Honolulu spareribs
Sunset, August, 1985
Honolulu Spareribs Cut ribs between bones to serve. 1 small (about 3 lb.) pneapple 1 slab (about 3 lb.) pork spareribs 2 tablespoons white wine vinegar 1 tablespoon soy sauce 4 large red bell peppers
Trim off pineapple ends; cut 4 thin round slices of fruit and set aside. Cut peel and core from remaining pineapple. Chop peeled pineapple chunk and put with juices into a strainer set over a 9- by 13-inch pan to drain. Turn spareribs in pineapple juice. On firegrate of barbecue with lid, ignite 50 to 60 charcoal briquets about 30 minutes before putting meat on grill. Meanwhile, mix chopped fruit with vinegar and soy sauce. Cut peppers in half lengthwise; stem and seed.

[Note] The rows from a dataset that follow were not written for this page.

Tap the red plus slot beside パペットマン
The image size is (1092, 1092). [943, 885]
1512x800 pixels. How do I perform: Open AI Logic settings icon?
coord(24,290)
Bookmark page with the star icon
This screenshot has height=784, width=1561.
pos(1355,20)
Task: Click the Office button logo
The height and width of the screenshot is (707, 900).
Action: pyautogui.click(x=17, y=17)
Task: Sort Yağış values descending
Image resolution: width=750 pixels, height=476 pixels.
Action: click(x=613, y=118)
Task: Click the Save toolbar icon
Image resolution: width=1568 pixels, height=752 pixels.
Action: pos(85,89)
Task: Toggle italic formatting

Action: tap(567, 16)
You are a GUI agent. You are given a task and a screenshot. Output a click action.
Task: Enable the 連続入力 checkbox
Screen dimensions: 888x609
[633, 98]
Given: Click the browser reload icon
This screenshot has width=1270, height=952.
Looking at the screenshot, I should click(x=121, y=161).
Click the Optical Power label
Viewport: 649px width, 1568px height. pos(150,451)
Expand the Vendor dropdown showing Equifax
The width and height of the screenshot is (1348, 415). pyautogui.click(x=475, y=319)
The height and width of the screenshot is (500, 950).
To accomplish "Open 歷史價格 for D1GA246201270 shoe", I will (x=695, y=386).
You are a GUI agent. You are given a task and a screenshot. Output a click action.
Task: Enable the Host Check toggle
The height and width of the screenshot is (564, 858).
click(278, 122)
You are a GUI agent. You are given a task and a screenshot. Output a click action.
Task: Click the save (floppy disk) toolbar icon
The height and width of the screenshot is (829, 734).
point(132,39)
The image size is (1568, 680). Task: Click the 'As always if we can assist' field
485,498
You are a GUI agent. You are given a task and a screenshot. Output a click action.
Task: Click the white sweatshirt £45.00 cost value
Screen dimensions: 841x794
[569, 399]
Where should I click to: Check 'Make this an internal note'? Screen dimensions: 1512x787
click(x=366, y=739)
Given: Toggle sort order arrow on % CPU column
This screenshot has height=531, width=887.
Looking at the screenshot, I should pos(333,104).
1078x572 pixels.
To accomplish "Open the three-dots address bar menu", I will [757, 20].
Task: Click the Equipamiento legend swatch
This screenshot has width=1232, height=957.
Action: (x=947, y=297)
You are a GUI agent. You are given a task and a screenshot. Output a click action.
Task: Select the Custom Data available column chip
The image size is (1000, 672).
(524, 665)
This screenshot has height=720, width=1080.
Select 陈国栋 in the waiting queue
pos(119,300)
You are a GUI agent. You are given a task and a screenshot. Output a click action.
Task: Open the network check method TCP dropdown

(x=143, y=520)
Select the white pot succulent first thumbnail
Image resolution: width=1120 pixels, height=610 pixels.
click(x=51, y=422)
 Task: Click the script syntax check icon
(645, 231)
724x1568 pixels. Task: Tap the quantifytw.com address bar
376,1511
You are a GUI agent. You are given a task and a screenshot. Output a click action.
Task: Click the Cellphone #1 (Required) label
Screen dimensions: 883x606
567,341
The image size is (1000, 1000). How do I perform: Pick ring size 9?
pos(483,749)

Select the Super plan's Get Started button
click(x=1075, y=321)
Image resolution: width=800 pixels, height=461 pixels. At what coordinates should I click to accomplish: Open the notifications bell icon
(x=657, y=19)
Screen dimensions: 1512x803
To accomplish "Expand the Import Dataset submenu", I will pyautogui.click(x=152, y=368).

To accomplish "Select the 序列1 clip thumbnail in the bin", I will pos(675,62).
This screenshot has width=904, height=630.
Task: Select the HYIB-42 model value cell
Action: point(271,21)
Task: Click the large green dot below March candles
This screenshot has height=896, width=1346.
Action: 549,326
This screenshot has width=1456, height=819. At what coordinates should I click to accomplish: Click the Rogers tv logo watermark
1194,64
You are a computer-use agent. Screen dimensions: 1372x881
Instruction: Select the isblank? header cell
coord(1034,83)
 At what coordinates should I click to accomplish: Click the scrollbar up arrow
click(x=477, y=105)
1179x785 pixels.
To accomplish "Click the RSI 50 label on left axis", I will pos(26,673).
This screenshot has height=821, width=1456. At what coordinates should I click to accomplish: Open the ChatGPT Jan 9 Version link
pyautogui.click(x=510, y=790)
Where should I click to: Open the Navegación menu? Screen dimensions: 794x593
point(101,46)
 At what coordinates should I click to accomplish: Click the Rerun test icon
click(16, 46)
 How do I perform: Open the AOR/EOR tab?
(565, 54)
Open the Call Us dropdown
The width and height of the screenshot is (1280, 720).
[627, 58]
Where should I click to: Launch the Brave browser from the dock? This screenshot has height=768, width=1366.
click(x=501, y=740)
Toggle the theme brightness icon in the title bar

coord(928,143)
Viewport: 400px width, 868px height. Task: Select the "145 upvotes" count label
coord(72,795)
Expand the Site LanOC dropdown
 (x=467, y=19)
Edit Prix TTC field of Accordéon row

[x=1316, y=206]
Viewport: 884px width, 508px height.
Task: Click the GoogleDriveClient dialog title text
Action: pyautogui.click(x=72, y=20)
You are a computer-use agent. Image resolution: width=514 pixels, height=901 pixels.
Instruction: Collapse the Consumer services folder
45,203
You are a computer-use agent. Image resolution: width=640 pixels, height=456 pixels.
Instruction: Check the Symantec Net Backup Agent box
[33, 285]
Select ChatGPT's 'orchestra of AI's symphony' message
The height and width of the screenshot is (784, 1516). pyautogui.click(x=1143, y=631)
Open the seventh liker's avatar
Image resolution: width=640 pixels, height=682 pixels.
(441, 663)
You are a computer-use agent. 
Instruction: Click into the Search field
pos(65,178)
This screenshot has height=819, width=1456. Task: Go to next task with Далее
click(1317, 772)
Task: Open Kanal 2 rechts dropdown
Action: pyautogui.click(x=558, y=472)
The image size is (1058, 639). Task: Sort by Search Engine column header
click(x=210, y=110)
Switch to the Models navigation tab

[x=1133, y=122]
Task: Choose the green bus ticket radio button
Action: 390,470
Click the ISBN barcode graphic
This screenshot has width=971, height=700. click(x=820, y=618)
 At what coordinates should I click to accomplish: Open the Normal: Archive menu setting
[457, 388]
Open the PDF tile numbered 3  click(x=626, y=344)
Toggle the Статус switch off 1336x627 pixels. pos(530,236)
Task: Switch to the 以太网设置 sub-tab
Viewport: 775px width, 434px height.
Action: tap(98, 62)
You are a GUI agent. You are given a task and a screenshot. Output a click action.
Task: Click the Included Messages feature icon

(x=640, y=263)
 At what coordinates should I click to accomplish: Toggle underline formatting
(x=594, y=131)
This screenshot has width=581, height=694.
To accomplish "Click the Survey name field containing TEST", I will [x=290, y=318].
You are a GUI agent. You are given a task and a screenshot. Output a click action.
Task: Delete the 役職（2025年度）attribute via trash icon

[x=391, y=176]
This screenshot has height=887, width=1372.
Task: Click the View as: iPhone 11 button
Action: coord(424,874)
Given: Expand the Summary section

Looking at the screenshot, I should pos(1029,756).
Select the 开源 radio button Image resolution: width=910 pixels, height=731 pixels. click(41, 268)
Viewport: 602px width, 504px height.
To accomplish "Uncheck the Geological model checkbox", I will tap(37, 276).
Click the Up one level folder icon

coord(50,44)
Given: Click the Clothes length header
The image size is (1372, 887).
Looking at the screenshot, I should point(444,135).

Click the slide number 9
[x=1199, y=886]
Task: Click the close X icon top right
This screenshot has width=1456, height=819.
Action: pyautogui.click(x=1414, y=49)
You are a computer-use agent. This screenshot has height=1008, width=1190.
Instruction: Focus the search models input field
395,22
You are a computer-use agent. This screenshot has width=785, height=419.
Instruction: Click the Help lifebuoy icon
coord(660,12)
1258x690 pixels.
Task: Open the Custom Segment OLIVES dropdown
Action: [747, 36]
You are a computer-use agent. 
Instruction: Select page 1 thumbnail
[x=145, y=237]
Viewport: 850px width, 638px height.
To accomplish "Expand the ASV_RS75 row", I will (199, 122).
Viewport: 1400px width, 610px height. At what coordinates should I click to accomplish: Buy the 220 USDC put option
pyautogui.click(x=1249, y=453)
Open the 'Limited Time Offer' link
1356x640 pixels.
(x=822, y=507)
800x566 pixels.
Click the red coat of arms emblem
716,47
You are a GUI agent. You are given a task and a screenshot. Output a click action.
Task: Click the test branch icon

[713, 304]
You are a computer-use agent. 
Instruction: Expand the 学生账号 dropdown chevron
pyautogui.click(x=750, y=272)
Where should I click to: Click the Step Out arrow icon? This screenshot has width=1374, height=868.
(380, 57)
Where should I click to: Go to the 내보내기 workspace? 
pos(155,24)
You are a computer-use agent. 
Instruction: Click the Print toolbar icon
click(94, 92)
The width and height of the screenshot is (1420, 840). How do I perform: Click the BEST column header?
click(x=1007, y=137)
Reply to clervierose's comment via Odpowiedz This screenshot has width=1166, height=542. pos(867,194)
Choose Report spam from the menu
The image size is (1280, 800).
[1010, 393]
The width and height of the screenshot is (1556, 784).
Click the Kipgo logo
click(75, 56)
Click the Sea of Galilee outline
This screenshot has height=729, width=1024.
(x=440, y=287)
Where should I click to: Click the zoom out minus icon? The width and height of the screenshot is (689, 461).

Mound half the coals on opposite sides of grate; set grill 4 to 6 inches above. Lay ribs and peppers on grill, not over charcoal. Cover barbecue (open vents); cook 30 minutes. Uncover; spoon chopped pineapple down center of ribs. Add 5 briquets to each mound of coals. Cover and cook until ribs are no longer pink at bone in thickest part (cut to test), 45 to 50 minutes more. Cut ribs apart; serve with peppers and sliced pineapple. Makes 4 servings.